Ann Todd and James Mason in The Seventh Veil (1945), co-written by Muriel Box
Looking through the credits of the films cited thus far, it is all too obvious that for all the industry's desire to promote the cause of women in almost every war-related industry, the filmmaking profession itself was overwhelmingly male-dominated, especially behind the camera, where the only professions with significant female involvement were scriptwriting, editing, continuity and costume design.
However, there were a small number of female film directors active during World War II, nearly all in the field of documentary. Indeed, Ruby (1904-40) and Marion (1907-99) Grierson had an automatic association with the genre thanks to being the younger sisters of John Grierson, founder of the 1930s British Documentary Movement. Marion was the first to enter the industry, though Ruby, a former teacher, seemed to be the more promising talent, especially for her ability to draw memorable material from her interviewees (she had a particular affinity with working-class women). When war broke out, she started making 'home front' propaganda for the Ministry of Food, which led to the outstanding MoI-sponsored They Also Serve (1940), which showed how an ordinary British housewife could help support the war effort throughout a typical day. She died when travelling to Canada to work on a film about children being evacuated there – her ship was torpedoed en route.
Margaret Thomson (1910-) also began making documentaries in the 1930s, specialising in the field of natural history (she had a zoology degree), and during the 1940s she adapted her interest in this material to cover war-related subjects: the titles Making A Compost Heap (1942), Clean Milk (1943) and The Signs and Stages of Anaesthesia (1944) being self-explanatory. After the war, she made films about children in postwar London in a pioneering cinema-verite style.
Kay Mander (1915-) began her documentary career in the 1930s, before directing the instructional short How To File in 1941. During the war years she made MoI-sponsored information films such as Mobilising Procedure (1942, about London's fire service), Debris Tunnelling (1943, about rescue procedures for casualties trapped in bombed-out buildings) and New Builders (1944, a recruitment film calling for people to help rebuild Britain), though her best-known film at this time was Highland Doctor (1943), a study of the Highlands and Islands medical service that was a thinly-veiled call for a nationalised health service.
Muriel Box (1905-91) was possibly the most influential woman working in mainstream fiction features thanks to her marriage to writer-producer Sydney Box in 1935. She made a film for the British Council, The English Inn (1941), before co-writing and winning an Oscar for The Seventh Veil (1945), whose success secured Sydney the job of running Gainsborough Films and Muriel the head of the scenario department, though she also had a co-director credit on The Lost People (co-d. Bernard Knowles, 1949), a study of the plight of postwar European refugees.

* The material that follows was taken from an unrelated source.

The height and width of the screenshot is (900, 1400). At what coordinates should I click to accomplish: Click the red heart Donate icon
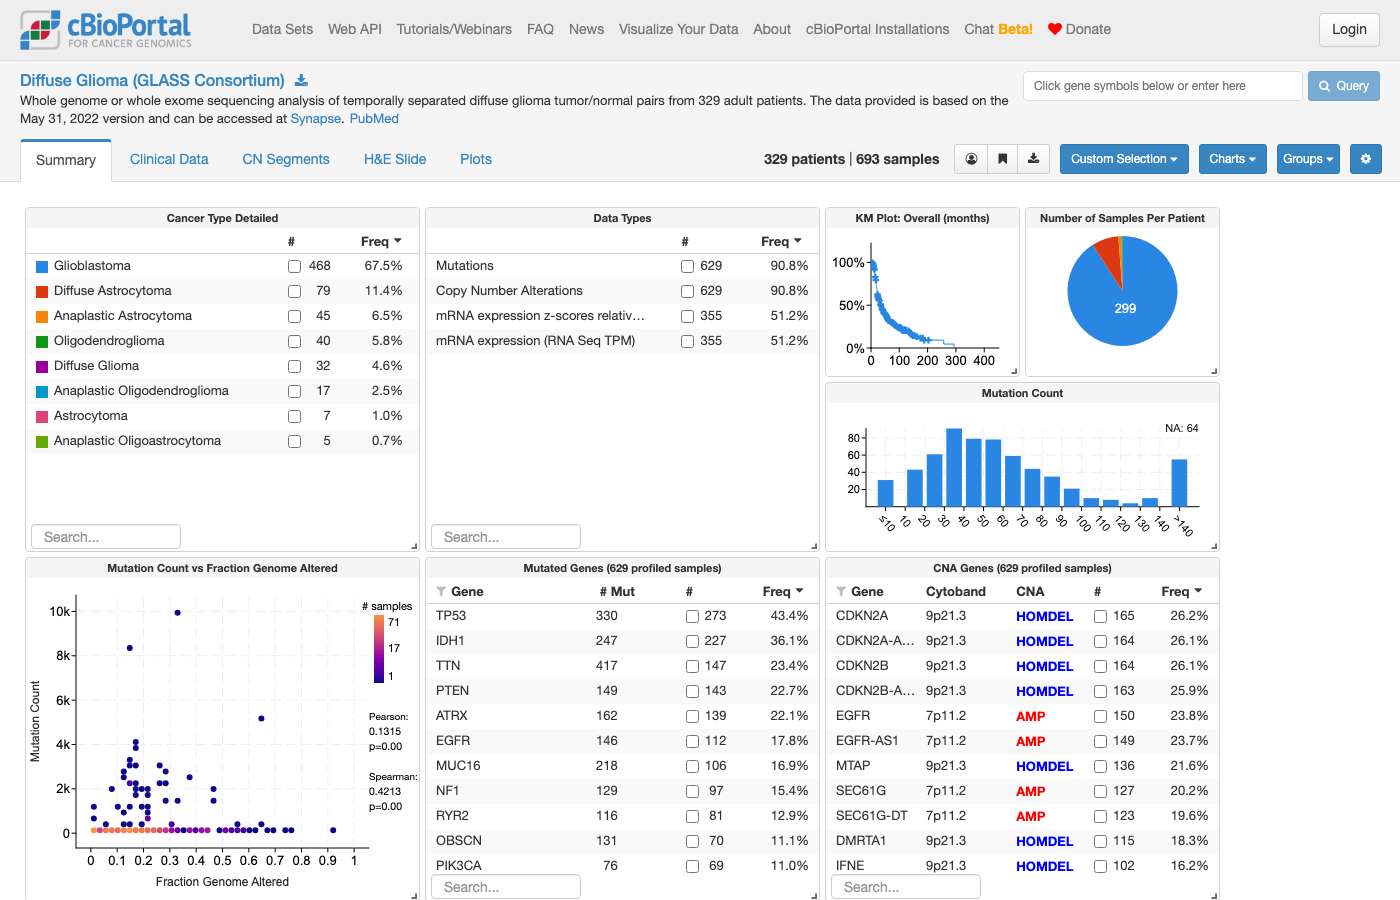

Jill Craigie (1911-99) also had a background in documentary, but first came to attention when she wrote the script for the war adventure The Flemish Farm (1943), directed by her then husband Jeffrey Dell. Her own directorial debut, Out of Chaos (1944) examined the role of the War Artists Committee and recent work by Graham Sutherland, Stanley Spencer, Henry Moore and Paul Nash, and after the war she took a keen interest in postwar reconstruction in such films as The Way We Live (1946, about Plymouth's plans for rebuilding the bomb-damaged city) and Children of the Ruins (1948, about UNESCO's concern for the plight of children in areas devastated by war).
Finally, Joy Batchelor (1914-91) was half of the husband-and-wife team that founded the pioneering animation company Halas and Batchelor. Filling the Gap (1942) has already been mentioned in the section on Food, but it was just one of dozens of animated shorts that they made for the Ministry of Information during the war years – others include Dustbin Parade (1941), about recycling household waste for use as munitions, and Garden Pests And How To Deal With Them (1944), which used conventional war imagery to provide witty parallels for gardeners' constant battles with infestation.